**Brief:**
Output word for word the lines from the one with "The image size is (1232, 980)." to the final line of the data, both ends included, but skip the pictures.

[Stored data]
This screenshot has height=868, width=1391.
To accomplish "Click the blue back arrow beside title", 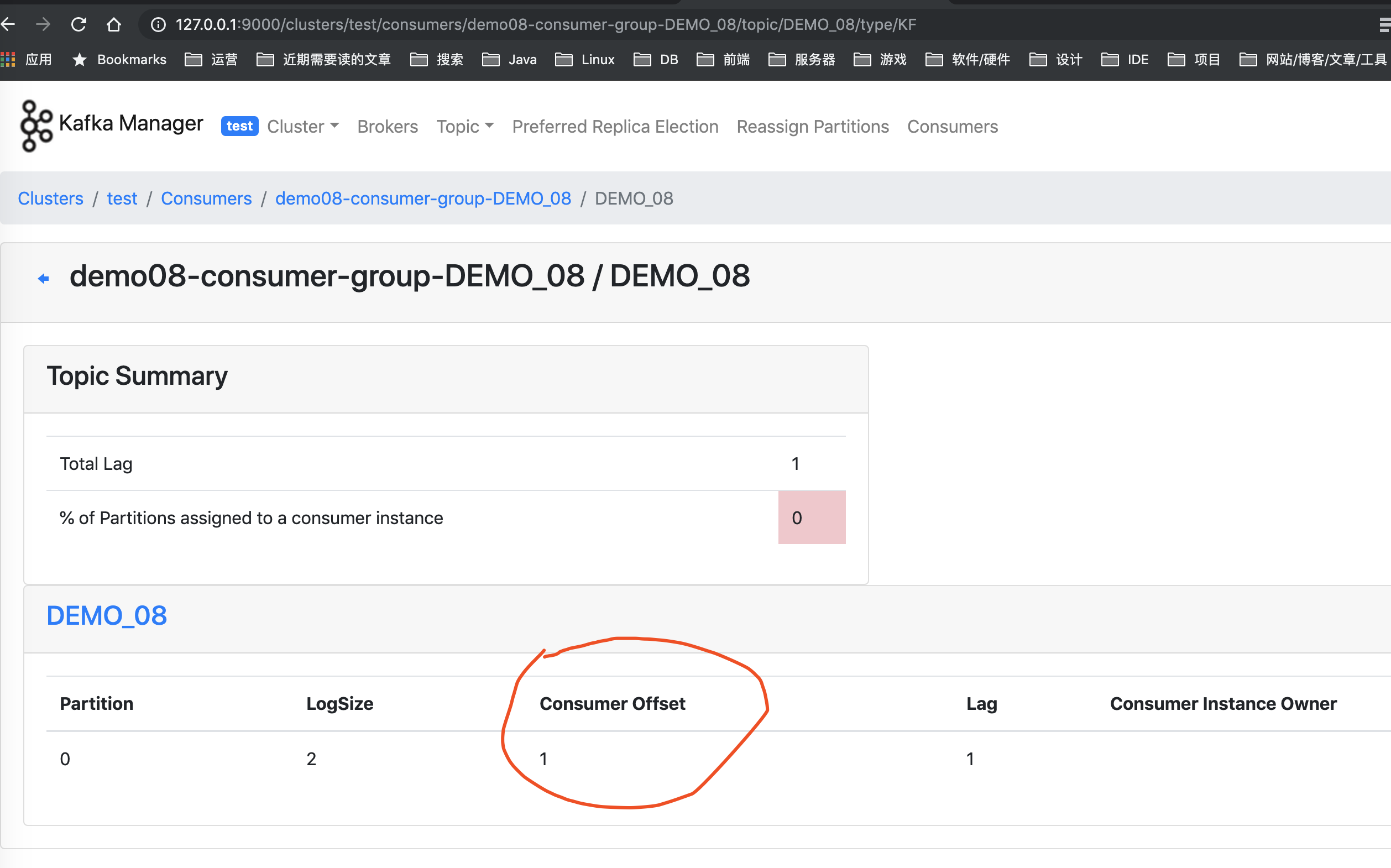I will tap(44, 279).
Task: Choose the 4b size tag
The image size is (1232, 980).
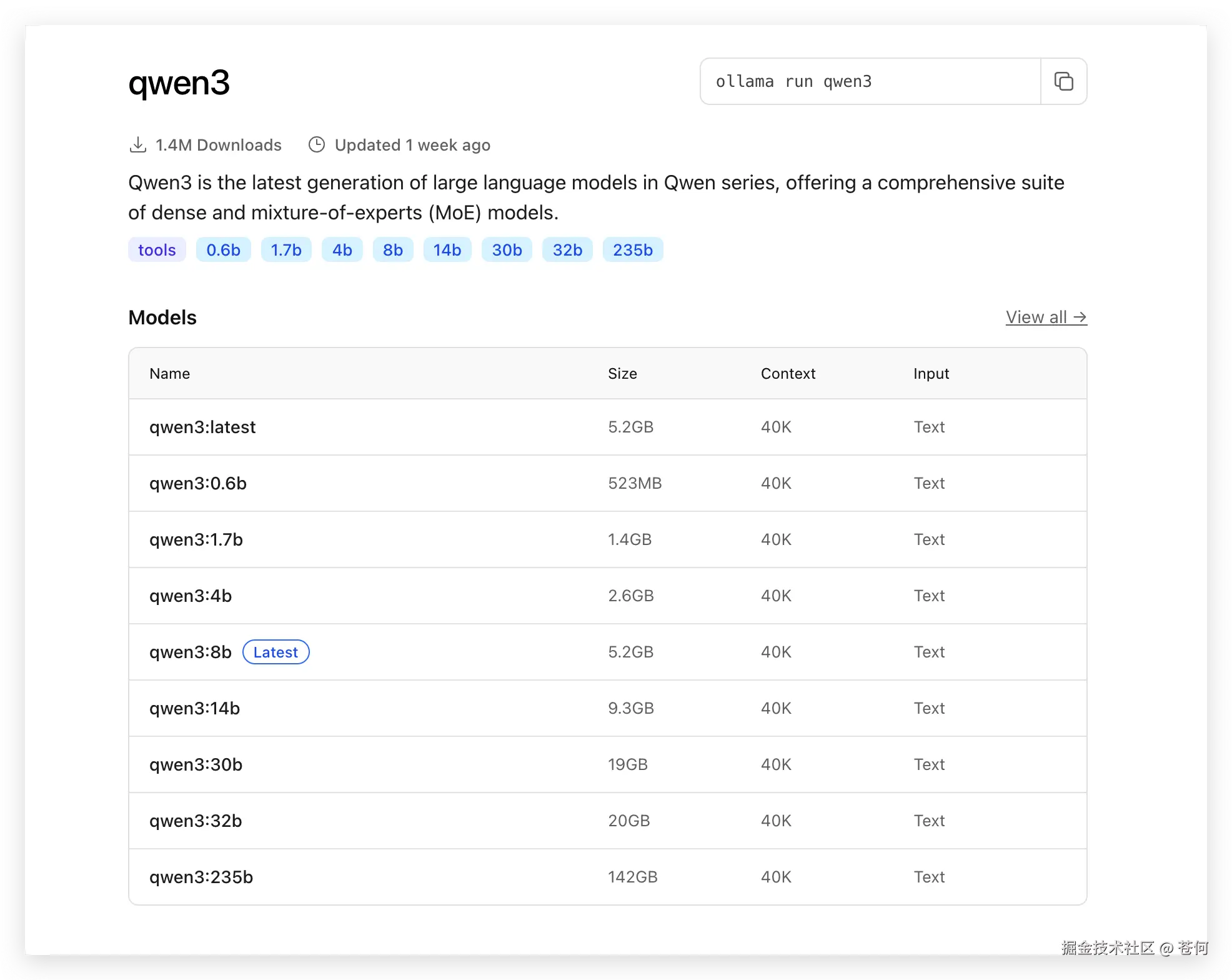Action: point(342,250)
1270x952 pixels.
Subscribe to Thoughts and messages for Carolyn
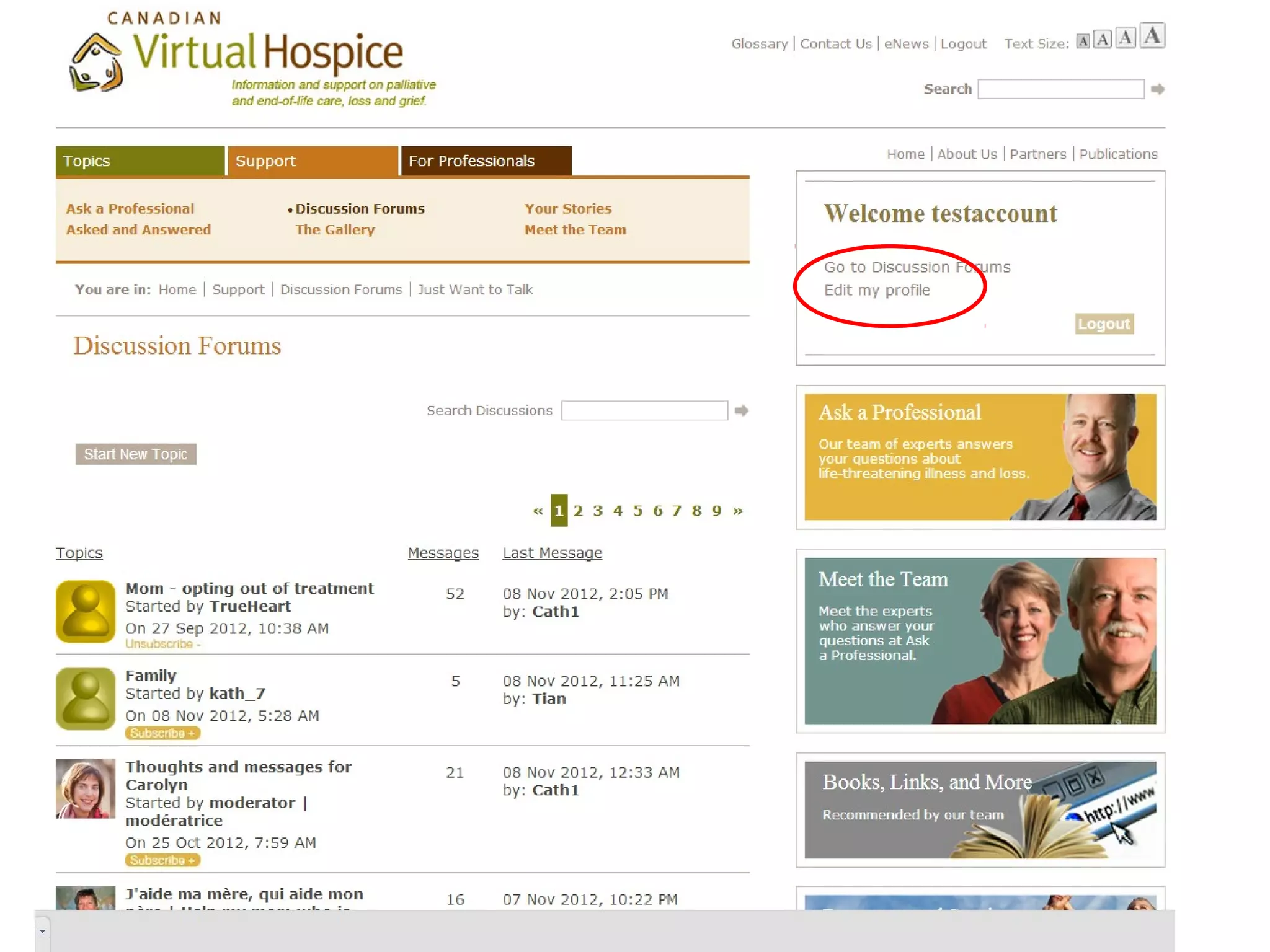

**Response to the exercise:**
The image size is (1232, 980).
Action: point(342,250)
1270x952 pixels.
Subscribe to Thoughts and messages for Carolyn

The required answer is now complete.